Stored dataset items

□ □ □ □ □ □ □

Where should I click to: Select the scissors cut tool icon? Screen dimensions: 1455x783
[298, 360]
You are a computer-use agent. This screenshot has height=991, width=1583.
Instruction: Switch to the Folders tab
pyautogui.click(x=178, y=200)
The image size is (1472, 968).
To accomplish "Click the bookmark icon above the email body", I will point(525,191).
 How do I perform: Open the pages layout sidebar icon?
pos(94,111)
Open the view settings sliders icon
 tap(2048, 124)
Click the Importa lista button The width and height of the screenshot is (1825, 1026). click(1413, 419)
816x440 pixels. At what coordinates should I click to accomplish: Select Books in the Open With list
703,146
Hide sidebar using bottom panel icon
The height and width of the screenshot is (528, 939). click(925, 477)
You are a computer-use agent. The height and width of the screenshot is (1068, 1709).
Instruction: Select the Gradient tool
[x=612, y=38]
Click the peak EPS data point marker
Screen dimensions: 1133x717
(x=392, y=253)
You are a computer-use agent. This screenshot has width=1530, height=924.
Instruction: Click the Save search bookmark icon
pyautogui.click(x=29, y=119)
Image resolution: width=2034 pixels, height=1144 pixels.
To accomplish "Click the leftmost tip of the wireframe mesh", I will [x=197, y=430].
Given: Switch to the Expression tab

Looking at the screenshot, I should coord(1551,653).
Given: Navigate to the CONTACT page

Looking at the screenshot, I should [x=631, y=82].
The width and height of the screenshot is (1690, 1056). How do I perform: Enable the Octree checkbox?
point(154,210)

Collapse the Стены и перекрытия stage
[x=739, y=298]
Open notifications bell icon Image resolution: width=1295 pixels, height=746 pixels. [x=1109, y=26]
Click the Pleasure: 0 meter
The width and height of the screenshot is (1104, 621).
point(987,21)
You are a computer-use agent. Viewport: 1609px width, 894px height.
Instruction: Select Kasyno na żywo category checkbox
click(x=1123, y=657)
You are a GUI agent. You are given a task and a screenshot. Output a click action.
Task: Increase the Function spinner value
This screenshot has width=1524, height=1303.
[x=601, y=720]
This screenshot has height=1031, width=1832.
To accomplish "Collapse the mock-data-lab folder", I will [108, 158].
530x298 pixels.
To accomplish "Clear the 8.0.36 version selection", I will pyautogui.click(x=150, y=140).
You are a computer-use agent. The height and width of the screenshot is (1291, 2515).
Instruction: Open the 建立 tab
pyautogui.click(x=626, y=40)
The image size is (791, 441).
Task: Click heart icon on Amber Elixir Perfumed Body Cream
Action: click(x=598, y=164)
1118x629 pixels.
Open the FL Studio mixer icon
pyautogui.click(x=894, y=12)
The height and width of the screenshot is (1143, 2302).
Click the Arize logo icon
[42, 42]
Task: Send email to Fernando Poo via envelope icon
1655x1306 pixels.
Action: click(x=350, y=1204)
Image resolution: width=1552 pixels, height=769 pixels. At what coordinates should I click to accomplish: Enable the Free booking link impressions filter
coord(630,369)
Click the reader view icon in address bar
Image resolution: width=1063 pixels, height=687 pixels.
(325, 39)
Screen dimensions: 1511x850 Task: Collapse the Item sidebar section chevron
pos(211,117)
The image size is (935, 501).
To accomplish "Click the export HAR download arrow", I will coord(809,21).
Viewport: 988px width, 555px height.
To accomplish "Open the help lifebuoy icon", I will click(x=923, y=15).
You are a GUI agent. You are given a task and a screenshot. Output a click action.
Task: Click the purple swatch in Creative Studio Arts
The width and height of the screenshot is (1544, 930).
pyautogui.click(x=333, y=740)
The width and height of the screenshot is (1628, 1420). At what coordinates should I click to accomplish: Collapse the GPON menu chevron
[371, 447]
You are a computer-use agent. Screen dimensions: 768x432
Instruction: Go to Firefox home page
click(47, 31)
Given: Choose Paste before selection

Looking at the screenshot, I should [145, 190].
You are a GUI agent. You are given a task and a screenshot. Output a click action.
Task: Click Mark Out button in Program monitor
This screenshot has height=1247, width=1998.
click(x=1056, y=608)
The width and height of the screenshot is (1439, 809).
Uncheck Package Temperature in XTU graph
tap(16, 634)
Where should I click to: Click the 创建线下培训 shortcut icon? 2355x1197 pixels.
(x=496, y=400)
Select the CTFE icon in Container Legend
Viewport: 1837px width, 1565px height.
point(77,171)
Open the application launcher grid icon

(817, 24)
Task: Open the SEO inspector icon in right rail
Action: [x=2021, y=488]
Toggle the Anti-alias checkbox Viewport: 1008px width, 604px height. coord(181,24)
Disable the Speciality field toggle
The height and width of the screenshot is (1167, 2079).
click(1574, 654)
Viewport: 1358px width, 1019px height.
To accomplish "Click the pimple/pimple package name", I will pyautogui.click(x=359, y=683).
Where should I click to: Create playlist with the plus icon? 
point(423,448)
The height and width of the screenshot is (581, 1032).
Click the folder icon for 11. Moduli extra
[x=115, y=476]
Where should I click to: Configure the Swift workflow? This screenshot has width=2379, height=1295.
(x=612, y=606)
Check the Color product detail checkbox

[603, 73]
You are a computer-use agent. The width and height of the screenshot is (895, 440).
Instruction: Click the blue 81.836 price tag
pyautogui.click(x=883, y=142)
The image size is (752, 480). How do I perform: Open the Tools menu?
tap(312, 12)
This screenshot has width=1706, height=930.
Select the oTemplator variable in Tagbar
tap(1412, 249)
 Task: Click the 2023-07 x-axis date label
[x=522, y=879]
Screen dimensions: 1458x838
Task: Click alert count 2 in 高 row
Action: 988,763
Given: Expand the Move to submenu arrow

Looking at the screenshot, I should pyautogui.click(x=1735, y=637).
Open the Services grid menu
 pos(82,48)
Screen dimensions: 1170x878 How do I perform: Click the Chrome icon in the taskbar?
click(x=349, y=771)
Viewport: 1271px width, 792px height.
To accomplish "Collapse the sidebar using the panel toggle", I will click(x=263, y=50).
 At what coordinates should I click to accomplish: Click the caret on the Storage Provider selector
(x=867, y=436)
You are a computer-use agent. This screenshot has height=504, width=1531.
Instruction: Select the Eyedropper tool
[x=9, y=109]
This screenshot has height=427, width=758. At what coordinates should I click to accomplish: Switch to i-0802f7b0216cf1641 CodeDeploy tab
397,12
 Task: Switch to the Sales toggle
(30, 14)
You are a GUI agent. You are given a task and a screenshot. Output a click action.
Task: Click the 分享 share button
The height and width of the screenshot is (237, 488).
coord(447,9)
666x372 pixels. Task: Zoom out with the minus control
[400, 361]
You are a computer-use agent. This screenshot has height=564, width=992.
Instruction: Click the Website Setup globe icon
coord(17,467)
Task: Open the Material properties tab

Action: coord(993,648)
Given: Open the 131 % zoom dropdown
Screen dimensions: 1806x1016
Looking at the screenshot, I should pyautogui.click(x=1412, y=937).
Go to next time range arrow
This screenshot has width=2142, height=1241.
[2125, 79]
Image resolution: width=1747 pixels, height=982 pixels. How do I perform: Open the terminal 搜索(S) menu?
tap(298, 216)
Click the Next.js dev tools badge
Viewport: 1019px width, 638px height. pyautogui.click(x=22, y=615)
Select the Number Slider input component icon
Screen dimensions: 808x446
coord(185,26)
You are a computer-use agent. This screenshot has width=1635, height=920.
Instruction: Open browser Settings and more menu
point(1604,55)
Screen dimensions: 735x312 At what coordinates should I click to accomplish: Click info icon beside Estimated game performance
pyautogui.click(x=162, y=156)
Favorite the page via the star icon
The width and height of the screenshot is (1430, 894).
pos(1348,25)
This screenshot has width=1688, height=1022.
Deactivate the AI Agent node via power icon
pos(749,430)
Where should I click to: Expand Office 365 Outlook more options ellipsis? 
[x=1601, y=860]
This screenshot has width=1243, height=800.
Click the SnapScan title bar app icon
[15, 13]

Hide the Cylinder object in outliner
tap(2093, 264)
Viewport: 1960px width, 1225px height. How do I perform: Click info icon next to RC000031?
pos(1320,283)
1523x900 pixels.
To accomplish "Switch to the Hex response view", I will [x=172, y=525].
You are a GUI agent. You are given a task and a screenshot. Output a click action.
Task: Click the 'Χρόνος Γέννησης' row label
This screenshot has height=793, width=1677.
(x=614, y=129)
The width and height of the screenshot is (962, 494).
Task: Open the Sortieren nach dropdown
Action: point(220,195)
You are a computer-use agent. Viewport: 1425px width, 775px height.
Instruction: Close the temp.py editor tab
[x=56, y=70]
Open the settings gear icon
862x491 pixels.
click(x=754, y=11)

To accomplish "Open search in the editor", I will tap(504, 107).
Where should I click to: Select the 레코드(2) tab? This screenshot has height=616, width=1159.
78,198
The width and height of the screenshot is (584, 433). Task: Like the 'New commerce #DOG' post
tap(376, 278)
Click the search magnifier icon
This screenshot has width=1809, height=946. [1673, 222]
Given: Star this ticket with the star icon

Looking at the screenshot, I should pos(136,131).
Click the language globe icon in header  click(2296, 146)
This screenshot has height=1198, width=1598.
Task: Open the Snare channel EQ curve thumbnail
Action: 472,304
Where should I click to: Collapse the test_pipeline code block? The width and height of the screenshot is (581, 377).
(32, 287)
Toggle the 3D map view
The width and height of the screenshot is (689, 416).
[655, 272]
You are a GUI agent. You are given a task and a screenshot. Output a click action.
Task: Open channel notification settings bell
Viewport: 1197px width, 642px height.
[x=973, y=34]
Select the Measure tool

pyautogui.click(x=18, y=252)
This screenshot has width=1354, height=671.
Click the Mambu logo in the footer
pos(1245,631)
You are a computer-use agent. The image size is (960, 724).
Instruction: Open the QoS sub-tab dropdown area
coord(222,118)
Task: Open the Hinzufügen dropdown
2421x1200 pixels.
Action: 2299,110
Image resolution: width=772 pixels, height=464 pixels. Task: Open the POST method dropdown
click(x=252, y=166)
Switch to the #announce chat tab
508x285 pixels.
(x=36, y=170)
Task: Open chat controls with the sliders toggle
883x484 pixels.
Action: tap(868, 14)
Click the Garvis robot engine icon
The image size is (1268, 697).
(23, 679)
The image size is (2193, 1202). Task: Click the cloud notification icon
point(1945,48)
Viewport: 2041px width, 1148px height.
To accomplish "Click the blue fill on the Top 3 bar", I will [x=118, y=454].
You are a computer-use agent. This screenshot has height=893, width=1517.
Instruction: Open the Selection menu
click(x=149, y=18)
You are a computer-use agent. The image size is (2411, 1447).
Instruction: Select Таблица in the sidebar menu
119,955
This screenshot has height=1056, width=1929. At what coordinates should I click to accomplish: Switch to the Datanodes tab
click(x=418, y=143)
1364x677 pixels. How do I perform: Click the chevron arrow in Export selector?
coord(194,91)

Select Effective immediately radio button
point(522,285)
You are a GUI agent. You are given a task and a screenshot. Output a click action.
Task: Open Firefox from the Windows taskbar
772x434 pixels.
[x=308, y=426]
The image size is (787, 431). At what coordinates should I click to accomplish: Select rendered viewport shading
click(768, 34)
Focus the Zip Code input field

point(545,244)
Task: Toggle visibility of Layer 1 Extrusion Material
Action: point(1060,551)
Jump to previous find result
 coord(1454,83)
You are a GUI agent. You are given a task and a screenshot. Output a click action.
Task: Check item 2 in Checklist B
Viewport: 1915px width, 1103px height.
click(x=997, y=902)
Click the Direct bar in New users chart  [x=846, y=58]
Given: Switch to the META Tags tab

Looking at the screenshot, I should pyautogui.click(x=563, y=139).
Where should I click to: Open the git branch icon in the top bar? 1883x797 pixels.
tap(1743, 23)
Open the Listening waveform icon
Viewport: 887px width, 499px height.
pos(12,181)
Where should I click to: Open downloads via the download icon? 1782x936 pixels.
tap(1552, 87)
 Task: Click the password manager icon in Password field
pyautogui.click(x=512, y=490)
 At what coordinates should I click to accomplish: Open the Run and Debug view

□ □ □ □ □ □ □

■ INSTRUCTIONS FOR THE TASK
From the line with "Given: Switch to the META Tags tab" to the final line of the entries above, return every line exactly as written.

■ RESPONSE TO THE TASK
Given: Switch to the META Tags tab

Looking at the screenshot, I should pyautogui.click(x=563, y=139).
Where should I click to: Open the git branch icon in the top bar? 1883x797 pixels.
tap(1743, 23)
Open the Listening waveform icon
Viewport: 887px width, 499px height.
pos(12,181)
Where should I click to: Open downloads via the download icon? 1782x936 pixels.
tap(1552, 87)
 Task: Click the password manager icon in Password field
pyautogui.click(x=512, y=490)
 At what coordinates should I click to accomplish: Open the Run and Debug view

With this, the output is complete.